# Feed-forward training

## Imports

In [3]:
import sys
sys.path.append('../')
import thermonets
import torch
import datetime
import numpy as np
import matplotlib.pyplot as plt
import pickle


## Loading input data

In [4]:
#I load the data generated via `/scripts/generate_nrlmsise00_db.py` and print the columns
#note that columns can be (len 16):
#'day', 'month', 'year', 'hour', 'minute', 'second', 'microsecond', 'alt [km]', 'lat [deg]', 'lon [deg]', 'f107A', 'f107', 'ap', 'wind zonal [m/s]', 'wind meridional [m/s]', 'density [kg/m^3]'
#or (len 14):
#'day', 'month', 'year', 'hour', 'minute', 'second', 'microsecond', 'alt [km]', 'lat [deg]', 'lon [deg]', 'f107A', 'f107', 'ap', 'density [kg/m^3]'
db=np.loadtxt('../dbs/nrlmsise00_db.txt',delimiter=',',skiprows=1)
print(f'Shape of database is: {db.shape}')

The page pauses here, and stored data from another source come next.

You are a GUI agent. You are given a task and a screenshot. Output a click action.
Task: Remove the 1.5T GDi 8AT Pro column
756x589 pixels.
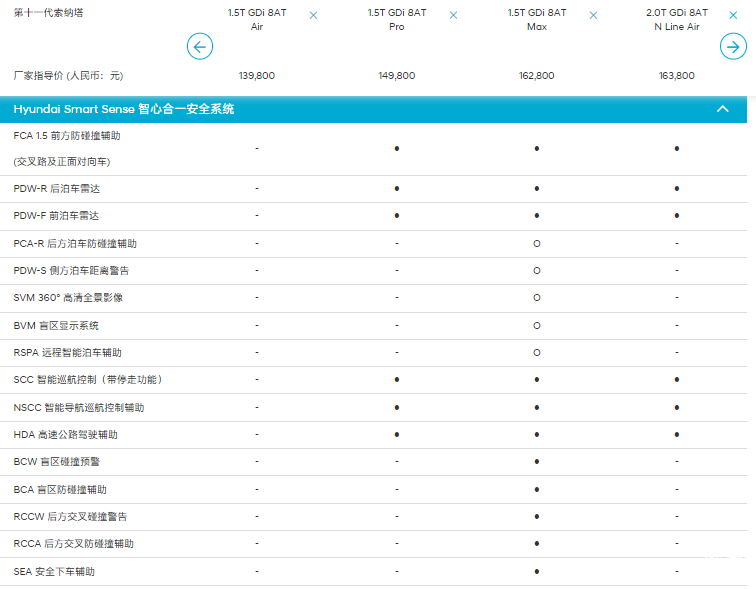(x=454, y=16)
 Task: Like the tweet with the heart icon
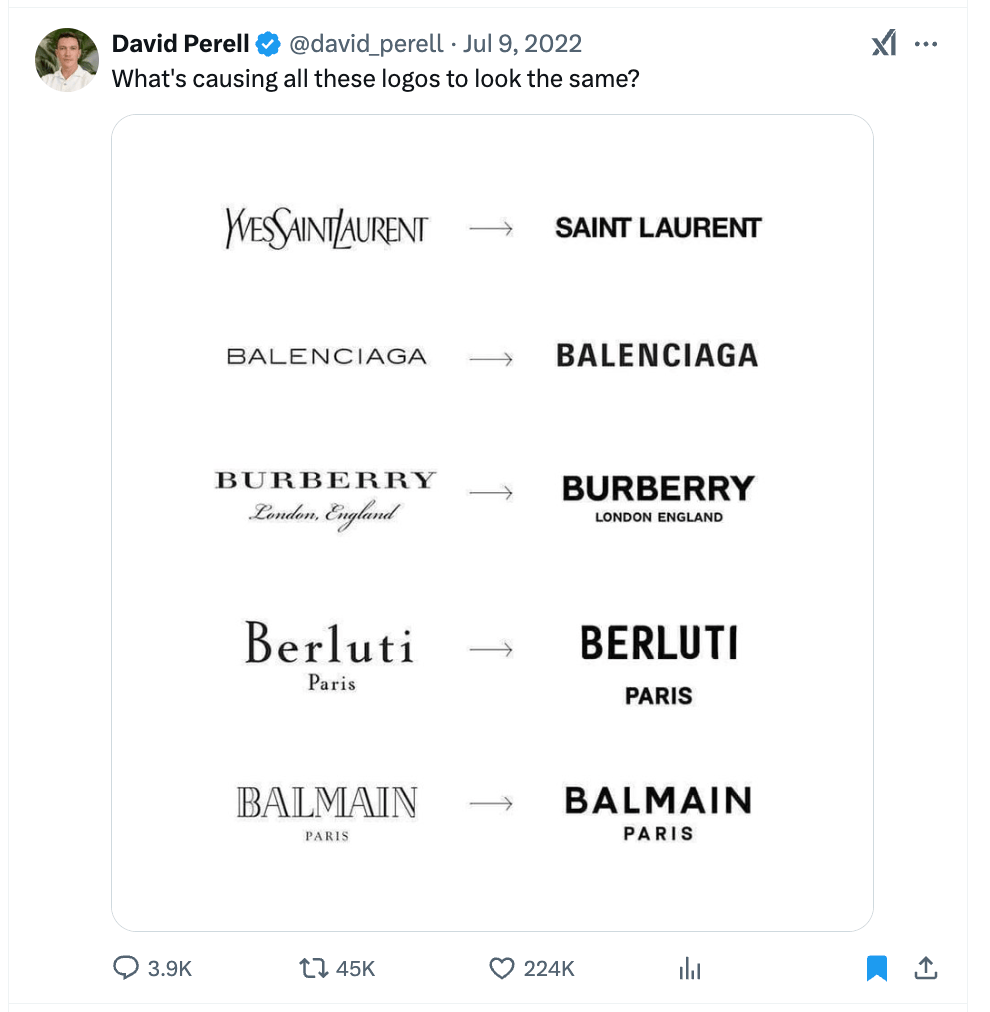(x=501, y=968)
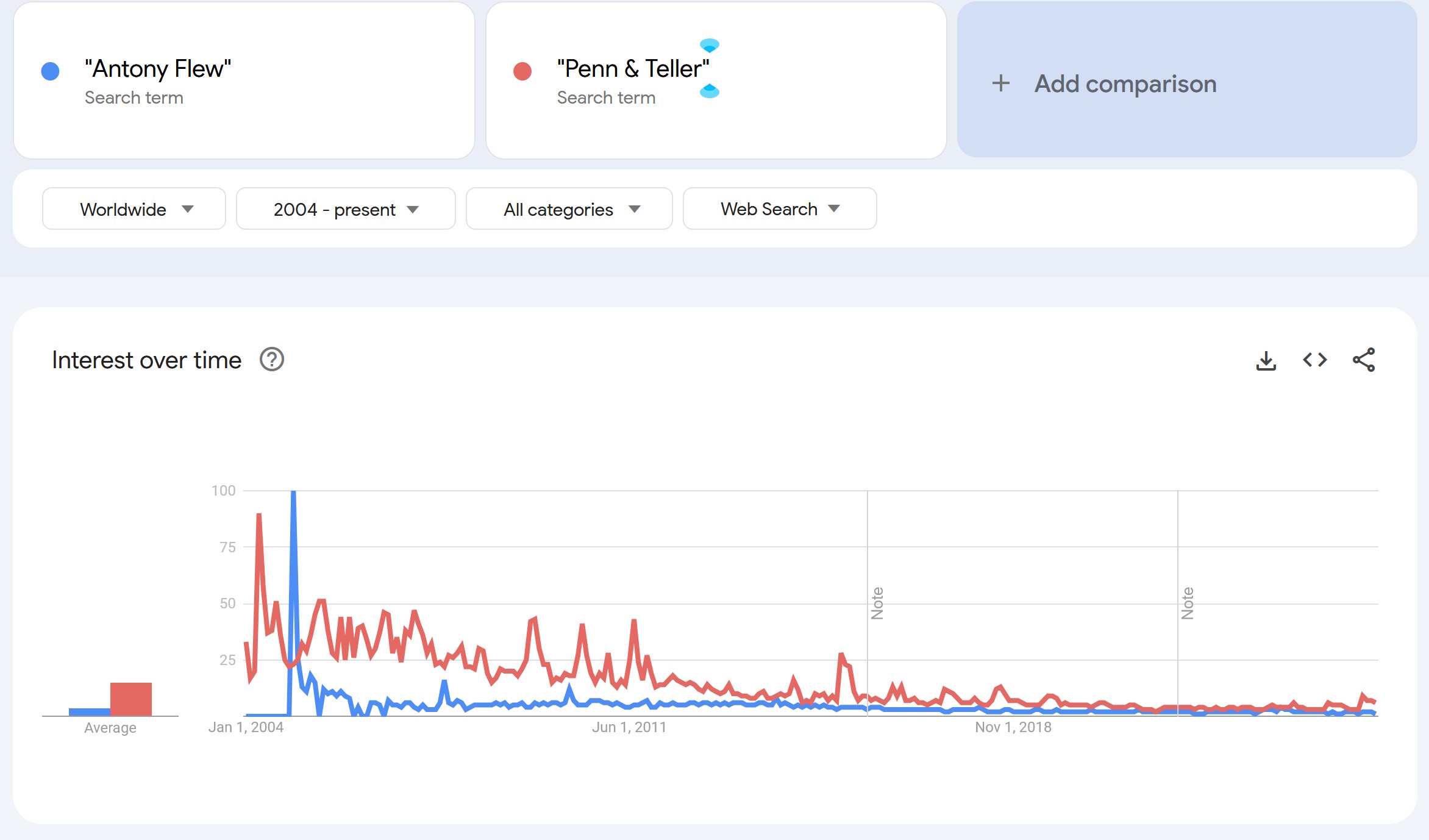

Shape of database is: (999800, 16)


## Extracting features of interest

In [5]:
#I now construct the day of the year and seconds in day:
years=db[:,2]
months=db[:,1]
days=db[:,0]
hours=db[:,3]
minutes=db[:,4]
seconds=db[:,5]
microseconds=db[:,6]
seconds_in_day=hours*3600+minutes*60+seconds+microseconds/1e6
print('seconds in day min and max:')
print(seconds_in_day.max(), seconds_in_day.min())
doys=np.zeros(db.shape[0])
for i in range(len(db)):
    #date is a string, so I first convert it to datetime:
    date_=datetime.datetime(year=int(years[i]), 
                            month=int(months[i]), 
                            day=int(days[i]),
                            hour=int(hours[i]),
                            minute=int(minutes[i]),
                            second=int(seconds[i]),
                            microsecond=int(microseconds[i]))
    doys[i]=date_.timetuple().tm_yday
print('day of the year min and max:')
print(doys.max(), doys.min())

seconds in day min and max:
86381.805516 5.198408
day of the year min and max:
365.0 1.0


In [6]:
#I extract the altitude:
alt=db[:,7]
#I now extract the longitude and latitude, and convert them to radians:
lat=np.deg2rad(db[:,8])
lon=np.deg2rad(db[:,9])
#now the space weather indices:
f107a=db[:,10]
f107=db[:,11]
ap=db[:,12]
#let's extract the target density as well:
target_density=db[:,-1]

## Normalization

In [7]:
#this function normalizes the data to the range [-1,1]
def normalize_min_max(data,min_val,max_val):
    normalized_data = (2 * (data - min_val) / (max_val - min_val)) - 1
    return normalized_data
def unnormalize_min_max(data,min_val,max_val):
    unnormalized_data = 1/2 * (data + 1) * (max_val - min_val) + min_val
    return unnormalized_data
#verify: unnormalize_min_max(normalize_min_max(alt,alt.min(),alt.max()),alt.min(),alt.max())==alt

In [8]:
db_normalized=np.zeros((db.shape[0],13))
db_normalized[:,0]=np.sin(lon)
db_normalized[:,1]=np.cos(lon)
db_normalized[:,2]=np.sin(lat)
db_normalized[:,3]=np.sin(2*np.pi*seconds_in_day/86400.)
db_normalized[:,4]=np.cos(2*np.pi*seconds_in_day/86400.)
db_normalized[:,5]=np.sin(2*np.pi*doys/365.25)
db_normalized[:,6]=np.cos(2*np.pi*doys/365.25)
db_normalized[:,7]=normalize_min_max(alt, 150., 650.)
db_normalized[:,8]=normalize_min_max(f107, 60., 290.)
db_normalized[:,9]=normalize_min_max(f107a, 50., 190.)
db_normalized[:,10]=normalize_min_max(ap, 0., 140.)
#I add the non-normalized density & altitude columns (useful to extract during training):
db_normalized[:,11]=alt
db_normalized[:,12] = target_density

In [9]:
#cross check that the max is <=1 and the min is >=-1
print(f"maximum and minimum of all the normalized data: {db_normalized.max()}, {db_normalized.min()}")
print(f"maximum and minimum of target density: {target_density.max()}, {target_density.min()}")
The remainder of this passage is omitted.